Embora não exista cura para a pressão alta, ela pode ser tratada e controlada. O médico é quem deve determinar qual método será mais adequado para cada paciente. Além dos medicamentos prescritos, é crucial que os hipertensos adotem um estilo de vida saudável que inclua uma alimentação balanceada, atividade física regular e medidas para controlar estresse e sono adequadamente.
“É importante ter atenção ao sódio consumido diariamente, que muitas vezes não percebemos. A recomendação é limitar a ingestão diária a 2 gramas — cerca de 5 gramas de sal — evitando produtos ultraprocessados que frequentemente contêm altas quantidades desse ingrediente.”

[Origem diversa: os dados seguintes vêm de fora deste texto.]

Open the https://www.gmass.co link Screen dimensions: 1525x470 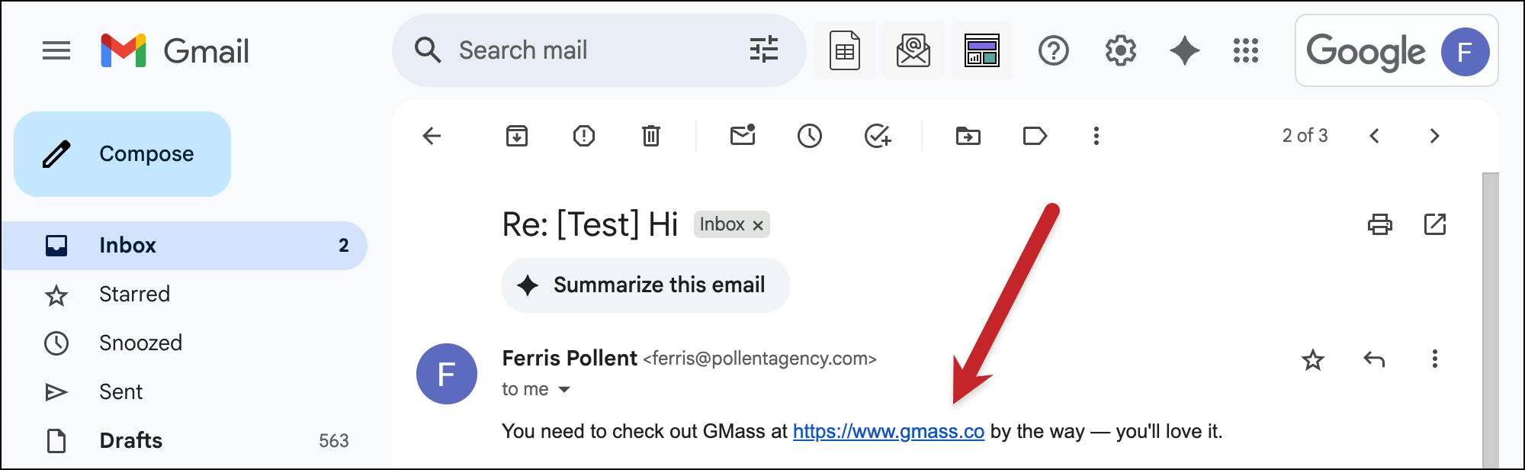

REDE DE DIAGNÓSTICO E PREVENÇÃO
A Sesa organiza os cuidados com a saúde da população através da Rede de Atenção à Saúde, começando pela proteção e prevenção nas Unidades Básicas de Saúde (UBSs), onde são realizados aferições, controle e orientações sobre diagnóstico e tratamento.
Além disso, a pasta fornece diretrizes às equipes da Atenção Primária à Saúde por meio da Estratégia do Risco Cardiovascular. Este programa visa aprimorar o atendimento integral às pessoas com condições consideradas riscos para doenças cardiovasculares (DCV). A iniciativa busca fortalecer ações focadas na promoção da saúde e no controle dos níveis pressóricos (PA), incentivando adesão ao tratamento e mudanças positivas nos estilos de vida dos pacientes.

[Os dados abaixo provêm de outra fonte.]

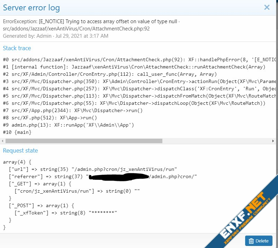Click the Server error log title
This screenshot has height=248, width=278.
[31, 8]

Como parte dessa estratégia voltada à avaliação do risco cardiovascular (RCV), foi incorporado um indicador específico ao Programa de Aperfeiçoamento para Profissionais da Saúde (PROAPS) Paraná. Isso tem como intuito motivar as equipes na estratificação do risco cardiovascular entre pessoas com idades entre 40 e 74 anos. Essa abordagem permite tanto o rastreamento quanto o diagnóstico precoce da hipertensão arterial e melhora o manejo clínico dos pacientes visando prevenir complicações futuras.
ULTRAPROCESSADOS
Os alimentos ultraprocessados apresentam deficiências nutricionais significativas: são pobres em fibras, vitaminas e minerais enquanto possuem altas quantidades de aditivos químicos, açúcares e sódio. Esses produtos podem impactar negativamente os mecanismos naturais que regulam fome e saciedade, levando ao consumo excessivo. Além disso, dietas ricas em ultraprocessados afetam adversamente a microbiota intestinal ao diminuir a diversidade das bactérias benéficas no intestino; isso pode resultar em inflamações intestinais que favorecem problemas como obesidade, hipertensão e outras doenças graves como diabetes e neoplasias.
A Sesa reforça que adotar medidas preventivas é crucial para evitar que a hipertensão se torne um problema mais sério. Manter hábitos saudáveis como cuidar da alimentação adequada, praticar exercícios físicos regularmente e evitar fumar são atitudes essenciais para minimizar riscos à saúde.